[Information shown Boundary: Start]

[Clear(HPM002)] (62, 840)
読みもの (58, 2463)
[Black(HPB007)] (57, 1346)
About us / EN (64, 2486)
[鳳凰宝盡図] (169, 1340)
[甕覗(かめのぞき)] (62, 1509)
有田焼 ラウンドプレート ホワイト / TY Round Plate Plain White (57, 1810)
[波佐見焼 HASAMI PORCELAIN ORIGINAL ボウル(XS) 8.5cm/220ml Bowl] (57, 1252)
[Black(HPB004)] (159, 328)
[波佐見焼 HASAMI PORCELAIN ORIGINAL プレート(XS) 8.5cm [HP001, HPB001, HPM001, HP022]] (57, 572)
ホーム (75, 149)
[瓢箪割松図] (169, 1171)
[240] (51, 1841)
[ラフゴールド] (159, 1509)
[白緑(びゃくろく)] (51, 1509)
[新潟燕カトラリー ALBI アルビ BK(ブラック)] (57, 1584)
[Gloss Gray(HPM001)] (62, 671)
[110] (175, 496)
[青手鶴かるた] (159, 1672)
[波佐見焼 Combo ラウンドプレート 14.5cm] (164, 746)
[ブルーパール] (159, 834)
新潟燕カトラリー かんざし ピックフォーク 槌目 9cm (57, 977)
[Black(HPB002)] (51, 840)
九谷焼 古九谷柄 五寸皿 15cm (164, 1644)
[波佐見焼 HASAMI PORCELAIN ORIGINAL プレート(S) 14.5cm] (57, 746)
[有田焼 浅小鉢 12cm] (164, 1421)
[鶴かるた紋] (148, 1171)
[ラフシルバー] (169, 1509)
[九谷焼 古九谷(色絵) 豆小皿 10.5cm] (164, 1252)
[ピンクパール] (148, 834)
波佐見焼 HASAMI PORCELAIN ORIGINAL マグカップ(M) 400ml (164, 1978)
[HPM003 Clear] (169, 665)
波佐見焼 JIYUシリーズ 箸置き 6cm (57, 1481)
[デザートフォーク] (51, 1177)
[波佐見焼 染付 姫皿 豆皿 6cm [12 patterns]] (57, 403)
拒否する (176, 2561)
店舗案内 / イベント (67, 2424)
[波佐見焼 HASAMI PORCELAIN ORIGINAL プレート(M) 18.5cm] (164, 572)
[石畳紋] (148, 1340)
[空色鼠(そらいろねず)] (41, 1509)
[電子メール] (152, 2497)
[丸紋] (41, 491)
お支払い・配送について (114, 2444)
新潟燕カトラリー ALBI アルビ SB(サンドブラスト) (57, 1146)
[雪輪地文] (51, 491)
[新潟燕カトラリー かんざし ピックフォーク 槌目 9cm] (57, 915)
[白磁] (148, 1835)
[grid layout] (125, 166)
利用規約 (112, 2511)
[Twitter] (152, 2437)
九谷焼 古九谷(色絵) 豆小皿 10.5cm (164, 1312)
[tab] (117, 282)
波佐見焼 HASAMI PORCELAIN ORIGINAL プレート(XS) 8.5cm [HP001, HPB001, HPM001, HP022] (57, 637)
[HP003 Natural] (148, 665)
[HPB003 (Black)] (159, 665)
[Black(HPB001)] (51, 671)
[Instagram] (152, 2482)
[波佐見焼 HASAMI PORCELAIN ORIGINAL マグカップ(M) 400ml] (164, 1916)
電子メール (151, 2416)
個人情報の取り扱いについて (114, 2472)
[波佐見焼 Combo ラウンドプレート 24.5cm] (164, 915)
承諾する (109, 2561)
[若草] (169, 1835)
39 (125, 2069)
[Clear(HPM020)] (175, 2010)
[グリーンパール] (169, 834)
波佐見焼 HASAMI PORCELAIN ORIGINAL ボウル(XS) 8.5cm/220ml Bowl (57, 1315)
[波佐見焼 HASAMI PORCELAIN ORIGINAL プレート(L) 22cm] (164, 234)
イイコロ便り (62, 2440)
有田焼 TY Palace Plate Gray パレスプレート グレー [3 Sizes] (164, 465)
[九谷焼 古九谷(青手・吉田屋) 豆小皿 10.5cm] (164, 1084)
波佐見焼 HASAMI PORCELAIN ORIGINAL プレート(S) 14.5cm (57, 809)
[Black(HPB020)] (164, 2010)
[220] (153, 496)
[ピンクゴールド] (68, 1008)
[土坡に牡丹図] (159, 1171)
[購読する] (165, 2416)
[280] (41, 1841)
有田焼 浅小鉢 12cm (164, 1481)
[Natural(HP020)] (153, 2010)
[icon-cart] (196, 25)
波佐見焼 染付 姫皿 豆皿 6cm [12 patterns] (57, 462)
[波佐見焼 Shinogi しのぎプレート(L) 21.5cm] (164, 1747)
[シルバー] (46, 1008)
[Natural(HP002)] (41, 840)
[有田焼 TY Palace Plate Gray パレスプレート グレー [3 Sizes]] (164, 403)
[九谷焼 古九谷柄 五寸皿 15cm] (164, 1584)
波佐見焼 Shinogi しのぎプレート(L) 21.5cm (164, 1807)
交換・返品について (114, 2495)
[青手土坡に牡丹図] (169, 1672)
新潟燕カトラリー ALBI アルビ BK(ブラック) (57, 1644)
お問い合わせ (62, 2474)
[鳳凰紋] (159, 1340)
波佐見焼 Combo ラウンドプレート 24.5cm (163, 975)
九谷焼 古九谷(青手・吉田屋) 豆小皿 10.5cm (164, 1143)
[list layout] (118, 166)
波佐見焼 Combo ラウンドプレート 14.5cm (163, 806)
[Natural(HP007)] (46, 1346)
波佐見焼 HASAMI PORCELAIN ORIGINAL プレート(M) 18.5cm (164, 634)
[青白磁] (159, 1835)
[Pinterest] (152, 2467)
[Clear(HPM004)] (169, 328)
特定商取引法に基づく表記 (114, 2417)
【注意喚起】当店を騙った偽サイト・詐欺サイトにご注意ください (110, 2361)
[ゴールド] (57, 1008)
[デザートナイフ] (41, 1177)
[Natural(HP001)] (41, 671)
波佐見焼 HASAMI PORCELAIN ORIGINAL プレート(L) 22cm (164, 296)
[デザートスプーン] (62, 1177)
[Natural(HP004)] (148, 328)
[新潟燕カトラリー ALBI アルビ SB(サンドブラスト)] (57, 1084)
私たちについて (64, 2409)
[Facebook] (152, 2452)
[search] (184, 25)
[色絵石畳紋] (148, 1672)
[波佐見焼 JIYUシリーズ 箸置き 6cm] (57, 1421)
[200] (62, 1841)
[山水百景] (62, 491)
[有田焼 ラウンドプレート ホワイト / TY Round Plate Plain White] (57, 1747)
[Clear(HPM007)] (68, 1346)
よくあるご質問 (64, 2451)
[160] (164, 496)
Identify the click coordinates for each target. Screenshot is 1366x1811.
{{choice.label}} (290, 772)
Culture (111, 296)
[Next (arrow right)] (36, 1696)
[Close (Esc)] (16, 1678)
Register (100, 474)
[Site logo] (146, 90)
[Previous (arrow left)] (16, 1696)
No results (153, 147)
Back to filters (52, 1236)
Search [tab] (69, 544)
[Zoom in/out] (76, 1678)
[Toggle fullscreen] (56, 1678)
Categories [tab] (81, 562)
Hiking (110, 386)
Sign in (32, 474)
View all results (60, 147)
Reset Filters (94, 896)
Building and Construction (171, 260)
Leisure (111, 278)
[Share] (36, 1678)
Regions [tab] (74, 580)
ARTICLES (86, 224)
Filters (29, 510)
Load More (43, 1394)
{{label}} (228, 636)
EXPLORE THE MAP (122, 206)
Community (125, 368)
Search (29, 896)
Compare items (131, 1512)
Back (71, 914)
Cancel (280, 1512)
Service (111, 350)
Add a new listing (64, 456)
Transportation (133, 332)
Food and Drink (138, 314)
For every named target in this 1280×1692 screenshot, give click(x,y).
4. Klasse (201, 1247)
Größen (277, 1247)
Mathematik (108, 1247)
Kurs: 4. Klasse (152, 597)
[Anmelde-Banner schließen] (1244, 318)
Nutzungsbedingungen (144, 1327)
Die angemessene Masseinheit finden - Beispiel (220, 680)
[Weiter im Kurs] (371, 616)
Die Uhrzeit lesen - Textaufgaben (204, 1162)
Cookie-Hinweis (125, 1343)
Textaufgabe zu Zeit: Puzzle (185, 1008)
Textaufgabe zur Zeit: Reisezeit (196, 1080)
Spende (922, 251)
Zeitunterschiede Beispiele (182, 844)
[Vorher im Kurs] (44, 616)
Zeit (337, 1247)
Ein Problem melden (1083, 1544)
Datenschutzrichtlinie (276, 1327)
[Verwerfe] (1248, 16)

[Information shown Boundary: End]

**Work to be completed**: Which lines above run from the one containing "[九谷焼 古九谷柄 五寸皿 15cm] (164, 1584)" down to the one containing "[Natural(HP007)] (46, 1346)"? Repeat exactly those, both ends included, and nothing else.

**Expected answer**:
[九谷焼 古九谷柄 五寸皿 15cm] (164, 1584)
波佐見焼 Shinogi しのぎプレート(L) 21.5cm (164, 1807)
交換・返品について (114, 2495)
[青手土坡に牡丹図] (169, 1672)
新潟燕カトラリー ALBI アルビ BK(ブラック) (57, 1644)
お問い合わせ (62, 2474)
[鳳凰紋] (159, 1340)
波佐見焼 Combo ラウンドプレート 24.5cm (163, 975)
九谷焼 古九谷(青手・吉田屋) 豆小皿 10.5cm (164, 1143)
[list layout] (118, 166)
波佐見焼 Combo ラウンドプレート 14.5cm (163, 806)
[Natural(HP007)] (46, 1346)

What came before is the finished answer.